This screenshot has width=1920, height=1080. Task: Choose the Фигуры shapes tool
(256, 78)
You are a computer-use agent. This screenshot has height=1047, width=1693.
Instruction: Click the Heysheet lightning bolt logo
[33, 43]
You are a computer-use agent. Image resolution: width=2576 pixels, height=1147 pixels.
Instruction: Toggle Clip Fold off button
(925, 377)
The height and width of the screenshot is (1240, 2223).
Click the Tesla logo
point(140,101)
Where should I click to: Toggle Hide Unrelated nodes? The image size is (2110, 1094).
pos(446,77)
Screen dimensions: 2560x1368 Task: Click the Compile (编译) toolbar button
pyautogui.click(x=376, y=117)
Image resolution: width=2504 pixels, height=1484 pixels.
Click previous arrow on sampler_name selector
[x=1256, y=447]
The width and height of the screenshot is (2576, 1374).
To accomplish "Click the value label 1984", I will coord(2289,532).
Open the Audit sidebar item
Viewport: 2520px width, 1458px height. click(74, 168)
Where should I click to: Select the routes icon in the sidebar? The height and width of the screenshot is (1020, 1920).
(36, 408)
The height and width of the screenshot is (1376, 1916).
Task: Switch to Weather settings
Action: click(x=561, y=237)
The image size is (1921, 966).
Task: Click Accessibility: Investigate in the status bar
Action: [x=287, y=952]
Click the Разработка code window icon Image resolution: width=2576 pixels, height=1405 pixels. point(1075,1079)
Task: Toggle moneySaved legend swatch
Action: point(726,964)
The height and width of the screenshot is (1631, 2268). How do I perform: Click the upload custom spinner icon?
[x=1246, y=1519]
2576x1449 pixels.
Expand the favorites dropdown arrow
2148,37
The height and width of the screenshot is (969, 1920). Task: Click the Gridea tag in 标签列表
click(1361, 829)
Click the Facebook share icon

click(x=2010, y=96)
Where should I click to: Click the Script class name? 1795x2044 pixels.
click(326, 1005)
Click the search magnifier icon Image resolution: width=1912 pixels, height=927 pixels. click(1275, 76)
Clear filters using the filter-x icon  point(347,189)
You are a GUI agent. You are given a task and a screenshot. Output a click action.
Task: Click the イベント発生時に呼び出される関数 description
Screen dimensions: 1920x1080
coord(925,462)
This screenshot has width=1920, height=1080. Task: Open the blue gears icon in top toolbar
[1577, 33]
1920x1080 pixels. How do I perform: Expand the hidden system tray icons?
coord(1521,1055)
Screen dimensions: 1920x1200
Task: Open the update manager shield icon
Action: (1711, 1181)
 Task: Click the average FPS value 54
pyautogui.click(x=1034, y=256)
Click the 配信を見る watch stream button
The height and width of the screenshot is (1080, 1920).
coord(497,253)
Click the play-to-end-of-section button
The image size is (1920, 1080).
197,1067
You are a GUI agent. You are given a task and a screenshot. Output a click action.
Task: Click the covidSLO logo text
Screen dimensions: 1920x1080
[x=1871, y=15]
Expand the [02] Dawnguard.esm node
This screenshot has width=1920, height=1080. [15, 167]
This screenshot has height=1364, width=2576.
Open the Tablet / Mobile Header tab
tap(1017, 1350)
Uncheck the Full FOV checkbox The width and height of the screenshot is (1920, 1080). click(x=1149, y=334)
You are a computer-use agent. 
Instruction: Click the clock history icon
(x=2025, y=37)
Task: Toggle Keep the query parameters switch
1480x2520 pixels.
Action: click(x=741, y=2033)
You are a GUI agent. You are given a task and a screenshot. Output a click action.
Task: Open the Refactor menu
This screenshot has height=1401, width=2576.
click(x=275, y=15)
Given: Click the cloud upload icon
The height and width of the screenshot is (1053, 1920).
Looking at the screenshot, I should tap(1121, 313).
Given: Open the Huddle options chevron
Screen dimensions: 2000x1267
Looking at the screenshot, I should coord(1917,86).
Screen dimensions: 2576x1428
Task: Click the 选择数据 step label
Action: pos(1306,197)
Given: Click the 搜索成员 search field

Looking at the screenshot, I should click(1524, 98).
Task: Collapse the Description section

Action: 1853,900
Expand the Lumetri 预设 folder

Your task. Line by line, transcribe all of the records exactly.

Answer space.
This screenshot has width=1920, height=1080. Task: Choose the Фигуры shapes tool
(256, 78)
You are a computer-use agent. This screenshot has height=1047, width=1693.
Instruction: Click the Heysheet lightning bolt logo
[33, 43]
You are a computer-use agent. Image resolution: width=2576 pixels, height=1147 pixels.
Instruction: Toggle Clip Fold off button
(925, 377)
The height and width of the screenshot is (1240, 2223).
Click the Tesla logo
point(140,101)
Where should I click to: Toggle Hide Unrelated nodes? The image size is (2110, 1094).
pos(446,77)
Screen dimensions: 2560x1368 Task: Click the Compile (编译) toolbar button
pyautogui.click(x=376, y=117)
Image resolution: width=2504 pixels, height=1484 pixels.
Click previous arrow on sampler_name selector
[x=1256, y=447]
The width and height of the screenshot is (2576, 1374).
To accomplish "Click the value label 1984", I will coord(2289,532).
Open the Audit sidebar item
Viewport: 2520px width, 1458px height. click(74, 168)
Where should I click to: Select the routes icon in the sidebar? The height and width of the screenshot is (1020, 1920).
(36, 408)
The height and width of the screenshot is (1376, 1916).
Task: Switch to Weather settings
Action: click(x=561, y=237)
The image size is (1921, 966).
Task: Click Accessibility: Investigate in the status bar
Action: [x=287, y=952]
Click the Разработка code window icon Image resolution: width=2576 pixels, height=1405 pixels. point(1075,1079)
Task: Toggle moneySaved legend swatch
Action: point(726,964)
The height and width of the screenshot is (1631, 2268). How do I perform: Click the upload custom spinner icon?
[x=1246, y=1519]
2576x1449 pixels.
Expand the favorites dropdown arrow
2148,37
The height and width of the screenshot is (969, 1920). Task: Click the Gridea tag in 标签列表
click(1361, 829)
Click the Facebook share icon

click(x=2010, y=96)
Where should I click to: Click the Script class name? 1795x2044 pixels.
click(326, 1005)
Click the search magnifier icon Image resolution: width=1912 pixels, height=927 pixels. click(1275, 76)
Clear filters using the filter-x icon  point(347,189)
You are a GUI agent. You are given a task and a screenshot. Output a click action.
Task: Click the イベント発生時に呼び出される関数 description
Screen dimensions: 1920x1080
coord(925,462)
This screenshot has width=1920, height=1080. Task: Open the blue gears icon in top toolbar
[1577, 33]
1920x1080 pixels. How do I perform: Expand the hidden system tray icons?
coord(1521,1055)
Screen dimensions: 1920x1200
Task: Open the update manager shield icon
Action: (1711, 1181)
 Task: Click the average FPS value 54
pyautogui.click(x=1034, y=256)
Click the 配信を見る watch stream button
The height and width of the screenshot is (1080, 1920).
coord(497,253)
Click the play-to-end-of-section button
The image size is (1920, 1080).
197,1067
You are a GUI agent. You are given a task and a screenshot. Output a click action.
Task: Click the covidSLO logo text
Screen dimensions: 1920x1080
[x=1871, y=15]
Expand the [02] Dawnguard.esm node
This screenshot has width=1920, height=1080. [15, 167]
This screenshot has height=1364, width=2576.
Open the Tablet / Mobile Header tab
tap(1017, 1350)
Uncheck the Full FOV checkbox The width and height of the screenshot is (1920, 1080). click(x=1149, y=334)
You are a computer-use agent. 
Instruction: Click the clock history icon
(x=2025, y=37)
Task: Toggle Keep the query parameters switch
1480x2520 pixels.
Action: click(x=741, y=2033)
You are a GUI agent. You are given a task and a screenshot. Output a click action.
Task: Open the Refactor menu
This screenshot has height=1401, width=2576.
click(x=275, y=15)
Given: Click the cloud upload icon
The height and width of the screenshot is (1053, 1920).
Looking at the screenshot, I should tap(1121, 313).
Given: Open the Huddle options chevron
Screen dimensions: 2000x1267
Looking at the screenshot, I should coord(1917,86).
Screen dimensions: 2576x1428
Task: Click the 选择数据 step label
Action: pos(1306,197)
Given: Click the 搜索成员 search field

Looking at the screenshot, I should click(1524, 98).
Task: Collapse the Description section

Action: 1853,900
Expand the Lumetri 预设 folder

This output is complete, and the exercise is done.